Lorsque le tsunami se fut échoué sur les plages de mon visage, sculpté, à l’heure actuelle, par un mélange de surprise, d’humour et d’incompréhension. Je lâchai un rire bref.

Les hormones sans doute… Pensais-je sarcastiquement tant la situation me paraissait ridicule.

-De un le jeune, la seule raison pour laquelle cette conversation se poursuivait c’était pour meubler le temps qui nous séparait de notre refuge et que j’ai voulu éclaircir un point que tu avais mal saisi. J’appelle ça « converser » justement, pas débattre. Commençais-je d’un ton calme, tranchant, mais qui laissait poindre une petite touche de sarcasme.De deux, je ne t’ai pas manqué de respect, tant envers toi qu’envers ton opinion, alors je ne prends aucune responsabilité sur les déformations que tu as faites avec mes propres paroles. De trois, ne te laisse pas t’imaginer que je ne sais pas ce que c’est que d’avoir la mort en plein visage… Tu es loin d’avoir le monopole à ce propos et ma position s’est justement forgée après que je fus confronté à une situation qui ferait passer ta Marion County Jail pour une station balnéaire. Crois-la idéaliste, je suis prêt à le reconnaître, mais ne laisse pas entendre qu’elle est le fruit d’une naïveté enfantine. Tu devrais le savoir après tant d’années, tous les survivants ont été confrontés à la mort de nos jours. En fait, tu sembles même avoir été choyé de l’avoir expérimentée si tard.  

C’était sec, c’était expéditif, mais cela avait le mérite d’être clair.

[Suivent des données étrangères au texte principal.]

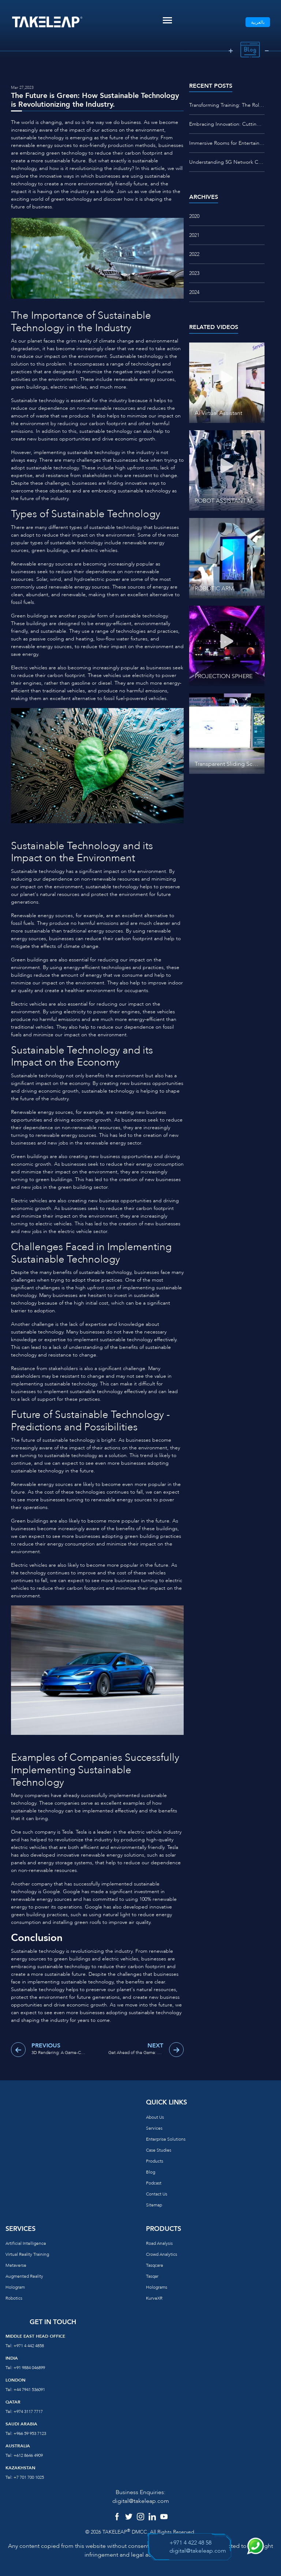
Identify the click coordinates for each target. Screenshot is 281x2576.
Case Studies (158, 2150)
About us (155, 2117)
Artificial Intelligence (25, 2243)
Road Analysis (159, 2243)
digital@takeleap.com (140, 2501)
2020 (194, 216)
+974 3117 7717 (28, 2411)
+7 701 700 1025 (29, 2477)
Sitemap (154, 2205)
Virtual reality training (27, 2254)
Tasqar (152, 2276)
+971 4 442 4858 (29, 2346)
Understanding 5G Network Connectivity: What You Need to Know (227, 162)
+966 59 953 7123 (30, 2433)
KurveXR (154, 2298)
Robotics (13, 2298)
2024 (194, 292)
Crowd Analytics (161, 2254)
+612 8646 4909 (28, 2455)
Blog (150, 2172)
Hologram (15, 2287)
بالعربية (258, 22)
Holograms (156, 2287)
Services (154, 2128)
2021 (194, 235)
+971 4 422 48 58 (190, 2543)
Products (154, 2161)
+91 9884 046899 (29, 2368)
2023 (194, 273)
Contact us (156, 2194)
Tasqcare (154, 2265)
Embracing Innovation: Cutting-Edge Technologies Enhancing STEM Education (227, 124)
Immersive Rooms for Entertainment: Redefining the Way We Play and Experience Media (227, 143)
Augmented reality (24, 2276)
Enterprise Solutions (166, 2139)
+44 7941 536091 (29, 2389)
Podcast (153, 2183)
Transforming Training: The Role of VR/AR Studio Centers (227, 105)
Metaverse (15, 2265)
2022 (194, 254)
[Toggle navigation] (167, 20)
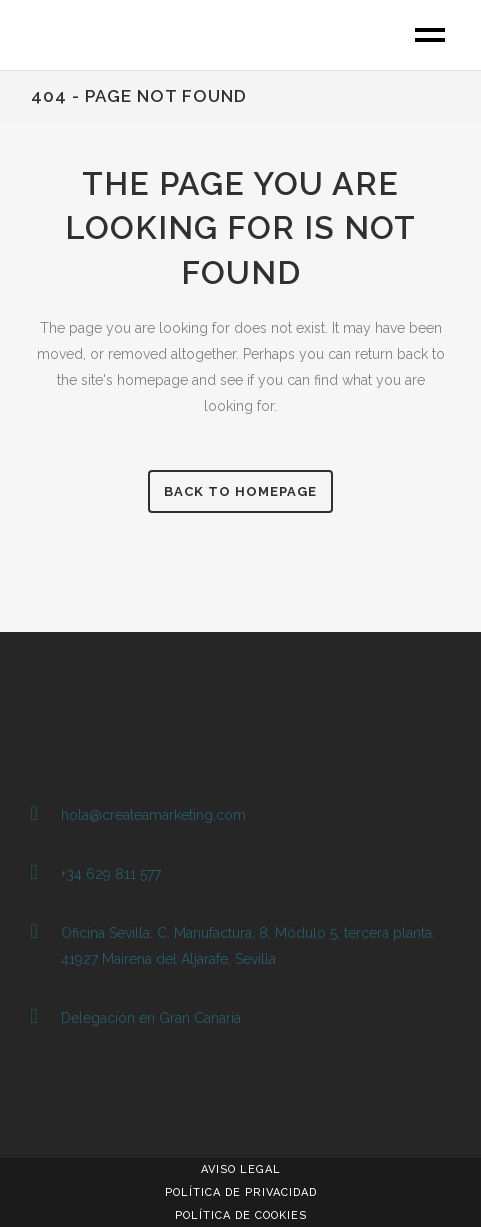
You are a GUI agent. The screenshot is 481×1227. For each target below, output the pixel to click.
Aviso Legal (241, 1169)
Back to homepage (240, 491)
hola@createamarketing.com (153, 815)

Finalement, nos pas atteignirent enfin la rue menant à notre refuge et où on fut accueilli par la mine rassurante et rassurée d’Aya qui venait de sortir à l’extérieure de la maison.

-Vous avez été chanceux? Demanda-t-elle en pointant mon paquetage d’une main.

-Pas mal du tout, répliquais-je en arrivant à sa hauteur. Cela dit, malgré ces trouvailles, on peut officiellement dire que les quartiers avoisinants sont vidés. Si on veut tenter notre chance à l’avenir, il faudra aller plus profondément dans la banlieue. Ça va nécessiter de bonnes préparations. Malgré cela, la palme d’or de la plus belle trouvaille de la journée revient à ce petit bijou.

J’ouvris la pochette du sac de ma bonne main et lui montrai l’arc et les flèches qui attendaient patiemment d’être utilisées.

-C’est Estelle qui sera contente. Dit la médecin avec un sourire ravi. Allez suivez-moi, je vais vous aider à ranger tout ça.

Ce fut l’affaire de quelques minutes. Dans le temps de le dire, je m’étais déchargé de mon fardeau et je me pris une bonne goulée d’eau fraîche puisée à même la nappe phréatique qui s’étendait sous la maison. Tout en me désaltérant, je ne pouvais m’empêcher de me redire qu’un atlas détaillé, ou à tout le moins une carte des environs s’avérait indispensable. J’irais faire prochainement un tour dans les carcasses de voitures qui jonchaient les environs pour y remédier. Ceci dit, pour l’heure, je me contentais de me relever et de me prendre un autre verre d’eau pour me remettre à bloc avant de ressortir pour aller aider Daniel ou qui que ce soit d’autre sur le terrain.